WHAT YOU ARE ASKED TO DO:
Leave out every picture, and output exactly the lines from the line containing "You are a computer-use agent." through the last line of the data.

====================

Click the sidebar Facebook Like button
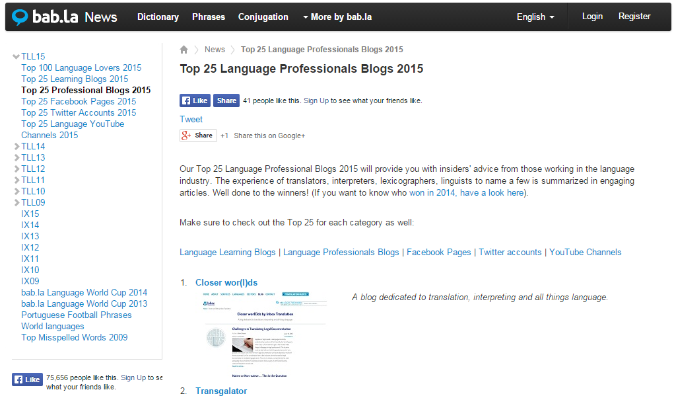The image size is (674, 396). coord(27,379)
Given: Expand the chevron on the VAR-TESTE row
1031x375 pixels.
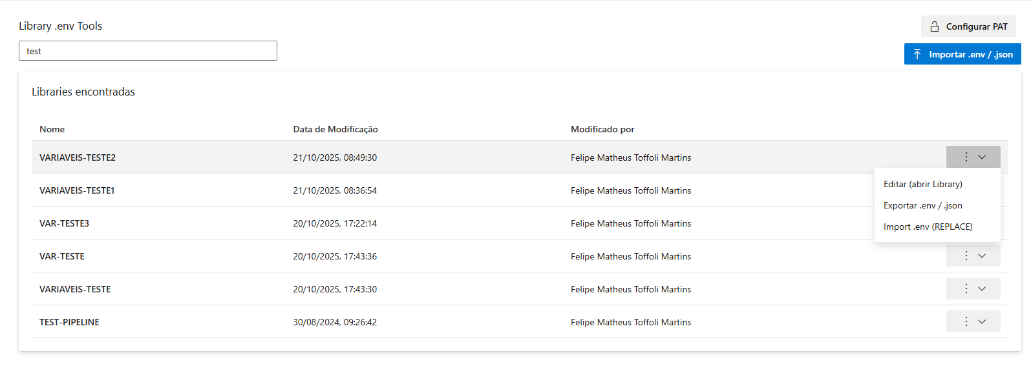Looking at the screenshot, I should [x=982, y=256].
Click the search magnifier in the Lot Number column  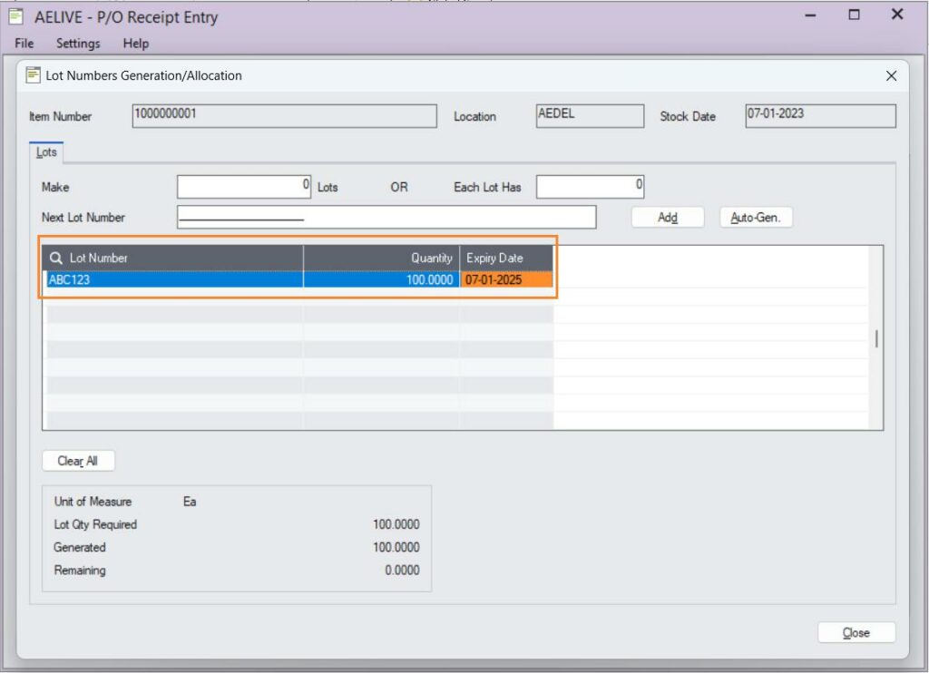tap(55, 258)
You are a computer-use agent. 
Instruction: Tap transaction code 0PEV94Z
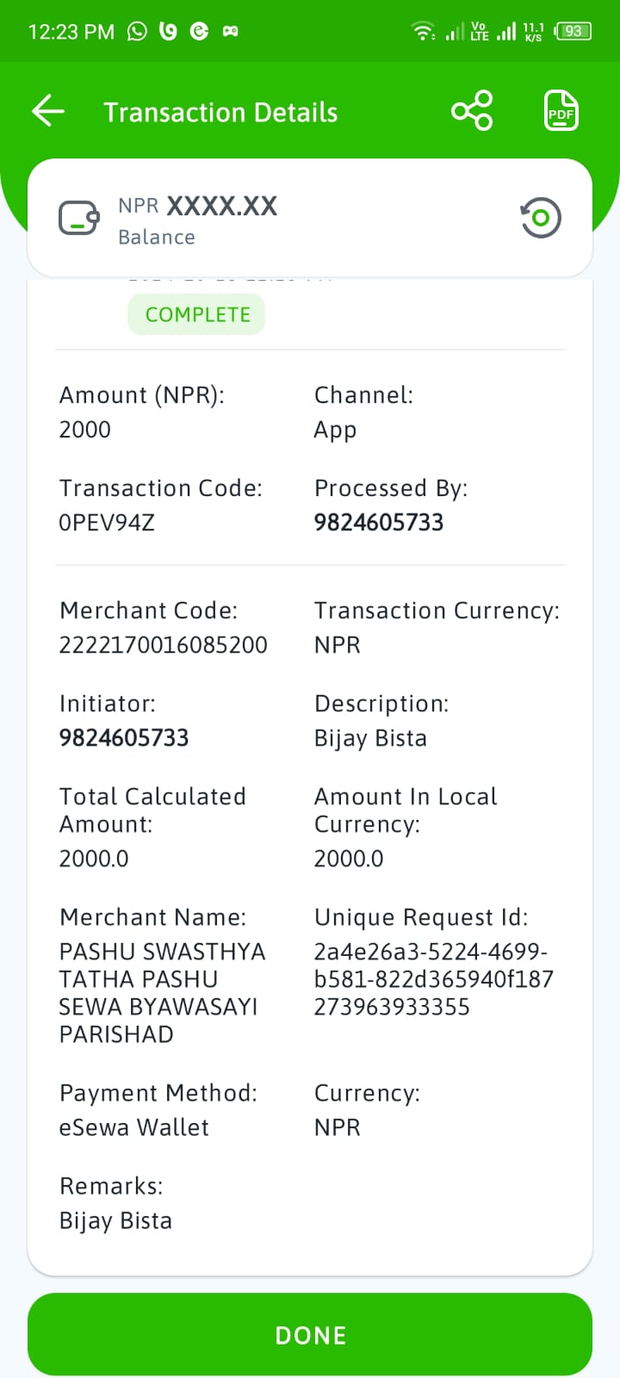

====================

FINISHED TASK:
You are a computer-use agent. 
Instruction: Tap transaction code 0PEV94Z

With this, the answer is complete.